フジがそんなのだからサクラカラー(コニカミノルタ)のフィルムは論外で、買ったことも使ったこともなかった。
そういう無縁ユーザーが多かったと見えて、サクラカラーはコニカカラーとブランドを変えても販売向上に繋がらなかったと見えて、早々に姿を消してしまったのだった。

ちょうど「イーストマンがいいです」なんて先生がおっしゃっていた頃に、ソニーがマビカを発表した。
「マビカ」
それは3.5インチフロッピーディスクに記憶するという当時としてはビックリするようなデジカメなのであった。
当時のソニーは井深大さんも盛田昭夫さんも現役で、そらもう今日のアップルのように輝く会社だった。が、そのソニーはどこへ行ってしまんたんだろう、というのは余談。
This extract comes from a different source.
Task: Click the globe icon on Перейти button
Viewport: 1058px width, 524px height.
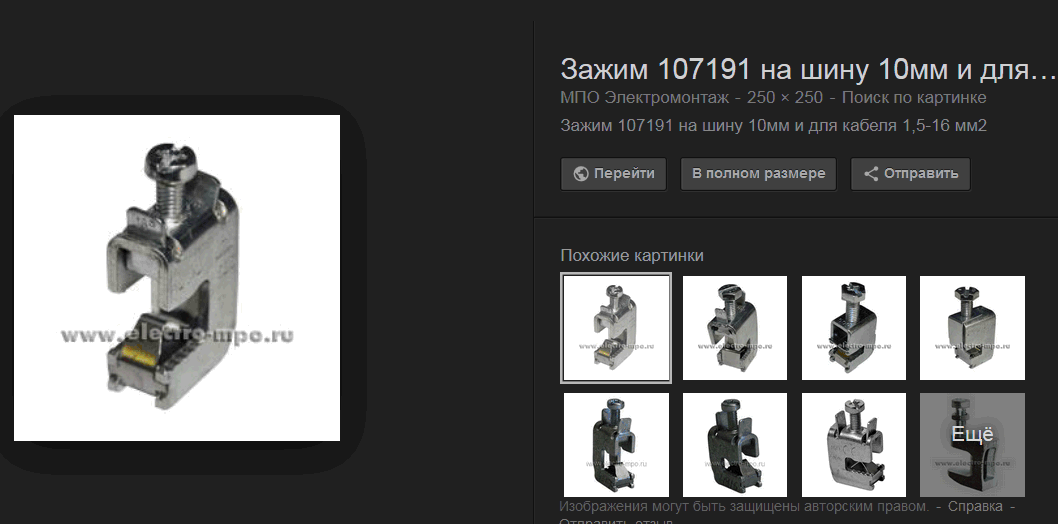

「銀塩フィルムに使用する感光剤の主原料臭化銀の資源があと数年で枯渇します。その代用を開発しなければなりません。」

と、私の先生はよくおっしゃっていた。
そこにデジカメの登場は、感光剤資源の問題を一挙に解決するものだったが、当時は鈍感な私立芸大の私はそのことにちっとも気づかなかった。
気づかなかったばかりか、

「マビカなんてビデオカメラのマガイモンちゃうんかな」

と思ったくらいだった。

ともあれ、臭化銀が枯渇する前に写真フィルムは超マイナーな存在になり、コダック社もフィルムメーカーとしての姿に終焉を迎えたというわけだ。

コダック、サクラ、フジ。

残ったフジも「写真」を社名から削除したのは記憶に新しい。
写真フィルムは過去のものになっていたのに、それにこだわったノスタルジーが会社を潰した原因に違いない。